Papa Francesco coglie l'occasione per intervenire, con un videomessaggio, all'incontro del TED; ha apprezzato anzitutto il titolo dell'evento di quest'anno – “The future you” – e ha spiegato il perché: "mentre guarda al domani, invita già da oggi al dialogo: guardando al futuro, invita a rivolgersi a un <tu>. The future you, il futuro è fatto di te, è fatto cioè di incontri, perché la vita scorre attraverso le relazioni". 



Francesco ha riferito che nel corso della sua vita ha maturato la convinzione che nel mondo siamo tutti interdipendenti e che "l’esistenza di ciascuno di noi è legata a quella degli altri: la vita non è tempo che passa, ma tempo di incontro". Il Santo Padre, di fronte alle tante sofferenze di oggi -  ammalati, migranti, carcerati, disoccupati -  si pone la domanda: <Perché loro e non io?> E ricorda: "Anch’io sono nato in una famiglia di migranti: mio papà, i miei nonni, come tanti altri italiani, sono partiti per l’Argentina e hanno conosciuto la sorte di chi resta senza nulla. Anch’io avrei potuto essere tra gli <scartati> di oggi". Il Vescovo di Roma ci ricorda che "abbiamo tutti bisogno gli uni degli altri, che nessuno di noi è un’isola, un io autonomo e indipendente dagli altri, che possiamo costruire il futuro solo insieme, senza escludere nessuno"
Il Papa esorta anzitutto a bonificare e a risanarae il proprio territorio interiore e spiega: "quel giudizio duro che porto nel cuore contro mio fratello o mia sorella, quella ferita non curata, quel male non perdonato, quel rancore che mi farà solo male". Si tratta di un "pezzetto di guerra" che ciascuno porta dentro; e aggiunge: "è un focolaio nel cuore, da spegnere perché non divampi in un incendio e non lasci cenere". Francesco invita, inoltre, a guardare il futuro con ottimismo perché un futuro felice è possibile. Sono comprensibili i timori e le preoccupazioni di tanti che guardano l'incertezza del futuro. Ma queste paure - dice il Papa - si possono superare "se non ci chiudiamo in noi stessi".
Non c'è dubbio che il nostro mondo sia interconnesso e che tutte le cose si comprendono in relazione con le altre.
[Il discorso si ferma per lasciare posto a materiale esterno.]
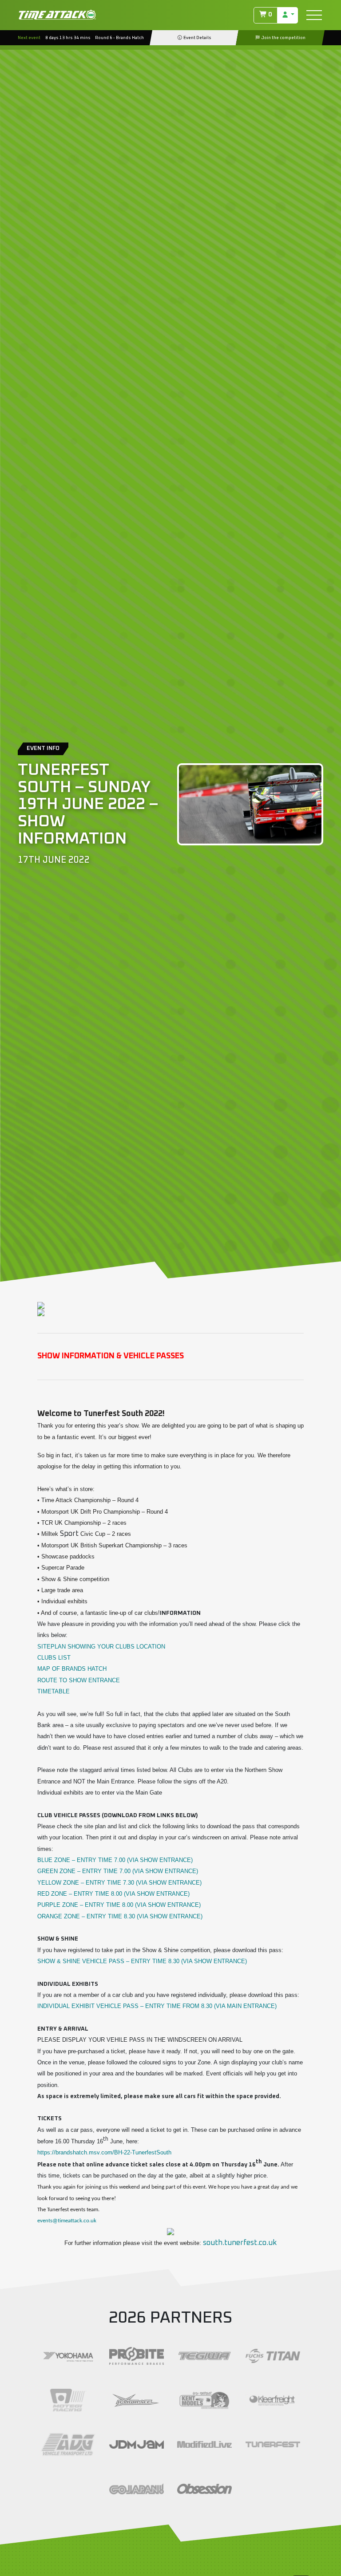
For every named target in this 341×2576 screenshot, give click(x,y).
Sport (69, 1534)
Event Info (43, 748)
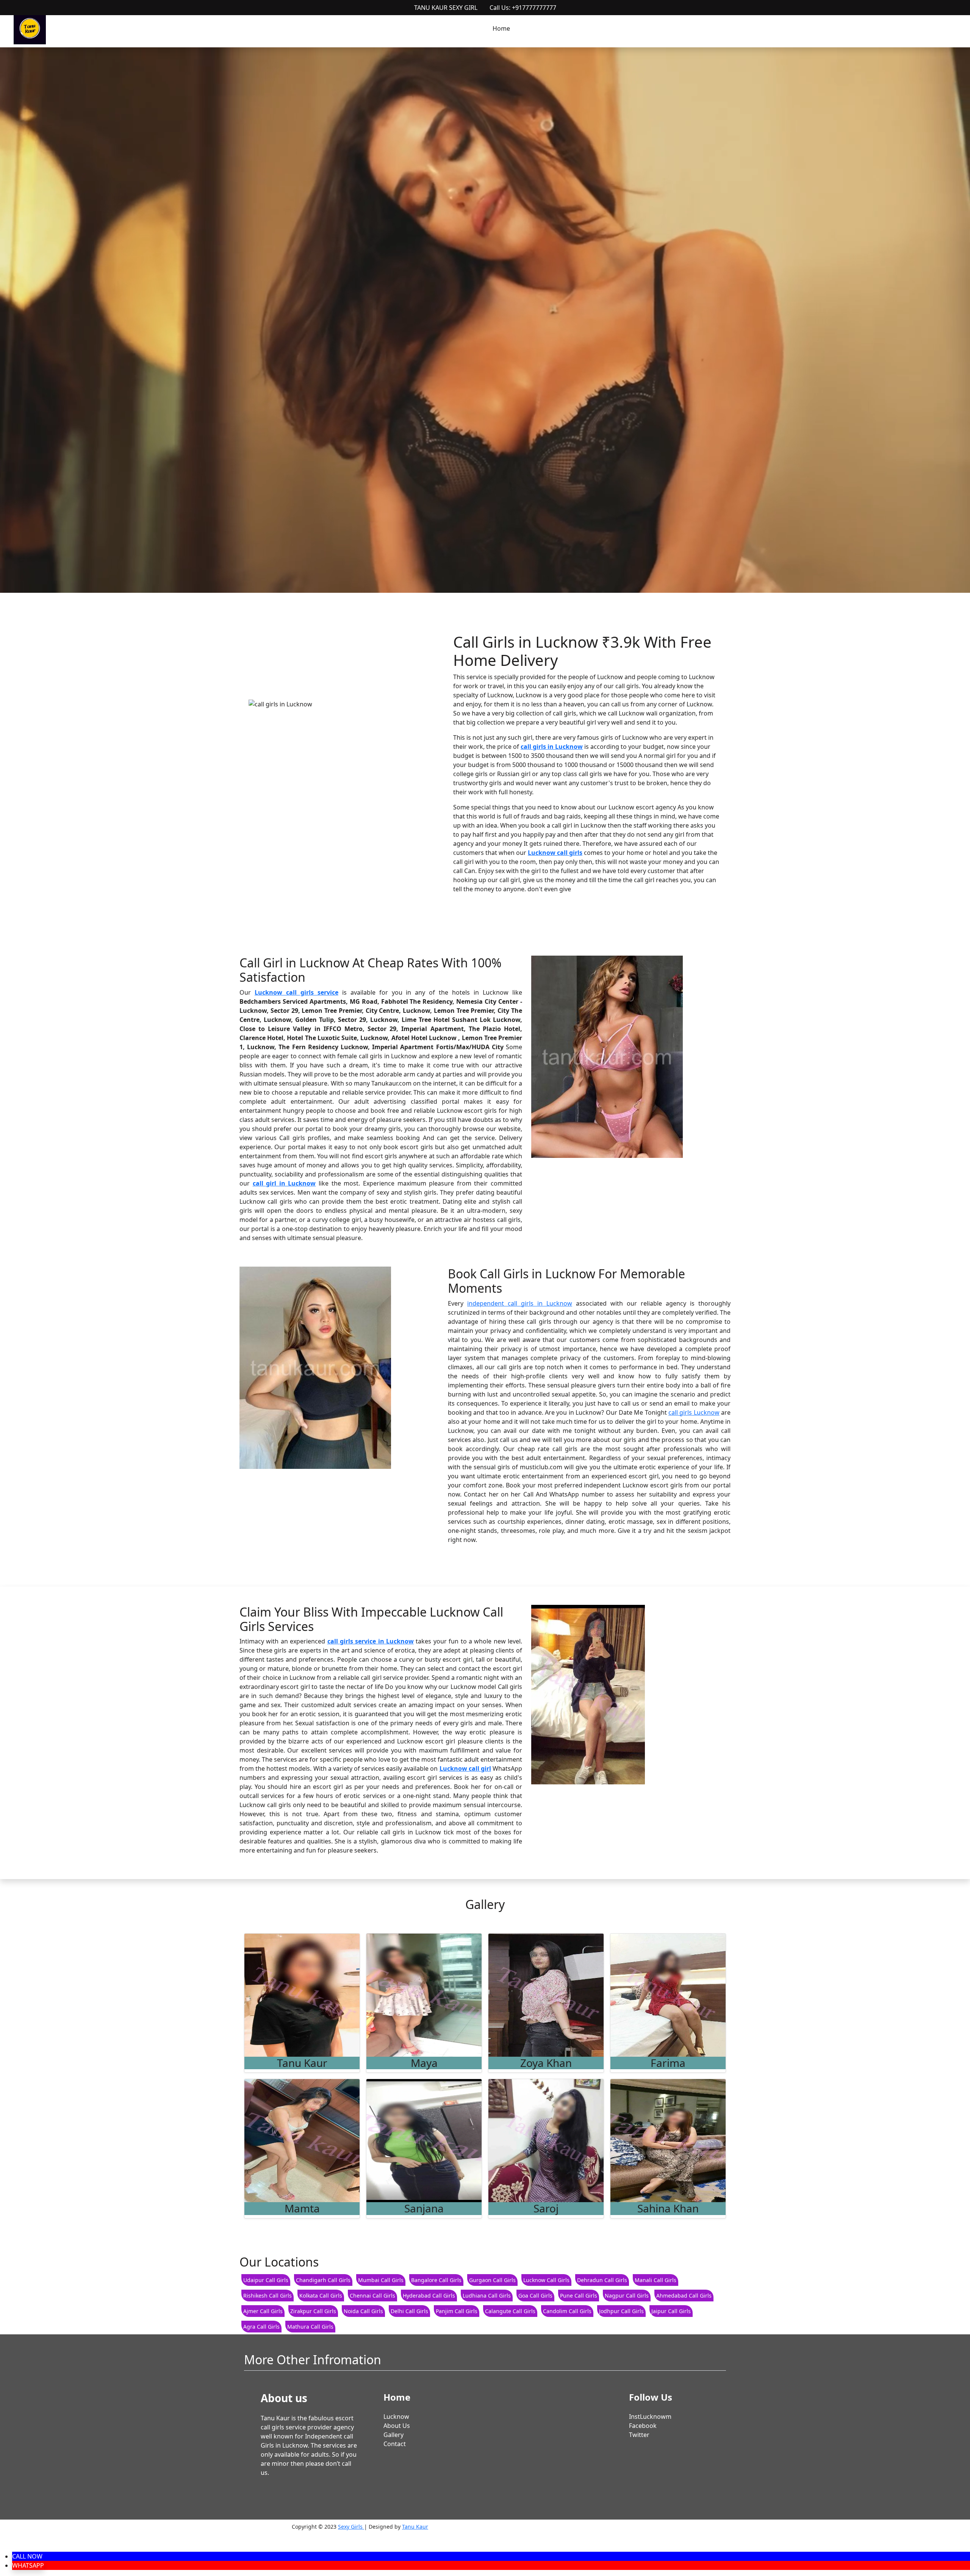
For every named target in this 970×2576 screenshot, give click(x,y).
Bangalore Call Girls (436, 2280)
Il Papa auspica che al continuo progresso scientifico e tecnologico corrisponda "una sempre maggiore equità e inclusione sociale". A che serve scoprire nuovi pianeti lontani se non si riscoprono i bisogni di coloro che sono a noi vicini e orbitano attorno a noi.
Il Papa chiede di stare attenti affinché "la parola così bella e a volte scomoda" <solidarietà>, non si riduca alla sola assistenza sociale, e alla filantropia, ma possa diventare "atteggiamento di fondo nelle scelte a livello politico, economico, scientifico, nei rapporti tra le persone, tra i popoli e i Paesi". E ancora una volta, il Santo Padre, ci ricorda che per superare la <cultura dello scarto> , è necessaria l'<educazione alla fraternità> che aiuti a ricollocare l'uomo al centro dei "sistemi tecno-economici" di oggi. La solidarietà non si impone ma deve nascere come risposta libera nel cuore di ciascuno. E per far comprendere meglio la creatività libera e concreta dell'amore, il Papa racconta e commenta la parabola del Buon Samaritano: "è la storia dell’umanità di oggi. Sul cammino dei popoli ci sono ferite provocate dal fatto che al centro c’è il denaro, ci sono le cose, non le persone. E c’è l’abitudine spesso di chi si ritiene <per bene>, di non curarsi degli altri, lasciando tanti esseri umani, interi popoli, indietro, a terra per la strada".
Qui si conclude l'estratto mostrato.